Wittgenstein, manœuvrant par sa droite, dirigea ses masses principales sur les villages de Kaya, de Gross et de Klein-Gœrschen, occupés par les divisions Souham, Girard et Brenier. Son but était de déborder la gauche de ces divisions, de les couper de Lutzen, de la garde, du 11e et du 5e corps, et de les envelopper. Ces divisions étaient si peu préparées au combat, et l’irruption de l’ennemi avait été si brusque, qu’elles n’avaient pas eu le temps de se préparer à repousser l’attaque. Elles plièrent, évacuèrent les villages, et furent, un instant coupées de Lutzen. La division Marchand du 3e corps, qui, fut dirigée sur Elsdorf, arriva fort à propos pour arrêter sur ce point les progrès des alliés.
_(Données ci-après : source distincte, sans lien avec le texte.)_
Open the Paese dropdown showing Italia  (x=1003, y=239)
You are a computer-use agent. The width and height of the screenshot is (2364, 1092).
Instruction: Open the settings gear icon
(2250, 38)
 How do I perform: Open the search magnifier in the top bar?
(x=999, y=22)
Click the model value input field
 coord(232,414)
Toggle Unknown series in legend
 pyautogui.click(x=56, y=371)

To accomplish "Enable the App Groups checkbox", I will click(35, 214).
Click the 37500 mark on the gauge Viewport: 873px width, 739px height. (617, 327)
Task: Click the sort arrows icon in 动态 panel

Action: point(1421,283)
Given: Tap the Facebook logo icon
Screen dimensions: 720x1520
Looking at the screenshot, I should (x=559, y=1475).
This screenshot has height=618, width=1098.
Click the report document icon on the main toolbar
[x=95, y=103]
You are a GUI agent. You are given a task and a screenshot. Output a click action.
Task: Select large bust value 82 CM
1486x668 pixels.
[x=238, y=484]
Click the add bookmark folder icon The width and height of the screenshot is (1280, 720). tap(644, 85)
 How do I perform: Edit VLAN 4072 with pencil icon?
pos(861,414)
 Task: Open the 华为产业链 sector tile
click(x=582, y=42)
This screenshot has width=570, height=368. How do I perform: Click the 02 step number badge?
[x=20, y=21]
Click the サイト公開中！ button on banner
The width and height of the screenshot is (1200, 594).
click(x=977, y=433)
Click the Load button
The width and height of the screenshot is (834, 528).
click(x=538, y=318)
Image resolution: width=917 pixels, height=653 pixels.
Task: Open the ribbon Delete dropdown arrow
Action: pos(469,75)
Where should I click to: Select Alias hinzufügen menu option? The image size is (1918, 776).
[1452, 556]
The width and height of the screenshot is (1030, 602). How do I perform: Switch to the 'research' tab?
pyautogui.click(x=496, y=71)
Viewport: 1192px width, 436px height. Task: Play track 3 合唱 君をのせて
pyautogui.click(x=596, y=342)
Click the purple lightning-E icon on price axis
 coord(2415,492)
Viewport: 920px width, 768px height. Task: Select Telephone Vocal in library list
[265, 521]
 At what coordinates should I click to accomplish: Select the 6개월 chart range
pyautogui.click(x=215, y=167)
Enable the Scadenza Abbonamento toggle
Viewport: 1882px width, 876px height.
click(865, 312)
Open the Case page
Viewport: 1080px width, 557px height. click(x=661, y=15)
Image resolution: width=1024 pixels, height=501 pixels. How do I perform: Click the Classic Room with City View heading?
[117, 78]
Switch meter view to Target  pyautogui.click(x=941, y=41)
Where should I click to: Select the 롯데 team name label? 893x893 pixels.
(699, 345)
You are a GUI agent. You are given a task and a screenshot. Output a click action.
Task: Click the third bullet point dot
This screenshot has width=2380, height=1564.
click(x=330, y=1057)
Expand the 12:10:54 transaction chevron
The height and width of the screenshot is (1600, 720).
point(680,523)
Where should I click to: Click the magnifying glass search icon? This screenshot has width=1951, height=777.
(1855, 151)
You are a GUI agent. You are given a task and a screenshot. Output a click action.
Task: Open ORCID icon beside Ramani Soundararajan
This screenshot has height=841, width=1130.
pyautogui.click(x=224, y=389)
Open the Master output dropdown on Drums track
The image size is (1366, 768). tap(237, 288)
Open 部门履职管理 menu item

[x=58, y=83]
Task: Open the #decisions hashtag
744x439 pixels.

Sur leur gauche, ils réunirent de fortes masses de cavalerie et tentèrent un mouvement analogue à celui qu’ils venaient d’opérer sur leur droite. Déjà les nombreux escadrons de Wintzingerode et de Dolfs se déployaient dans la plaine et menaçaient sérieusement le flanc droit des divisions du 3e corps, lorsque le duc de Raguse entra en ligne, prolongea notre droite, et arrêta court les escadrons ennemis. En vain ils essaient, par des charges impétueuses et répétées, d’enfoncer nos carrés. Il y avait là réunis tous les vieux soldats de Compans et de Bonnet : avec un courage froid, inébranlable, ils reçoivent à bout portant ces attaques successives, et tous les efforts de la cavalerie russe et prussienne viennent se briser contre ces remparts de fer.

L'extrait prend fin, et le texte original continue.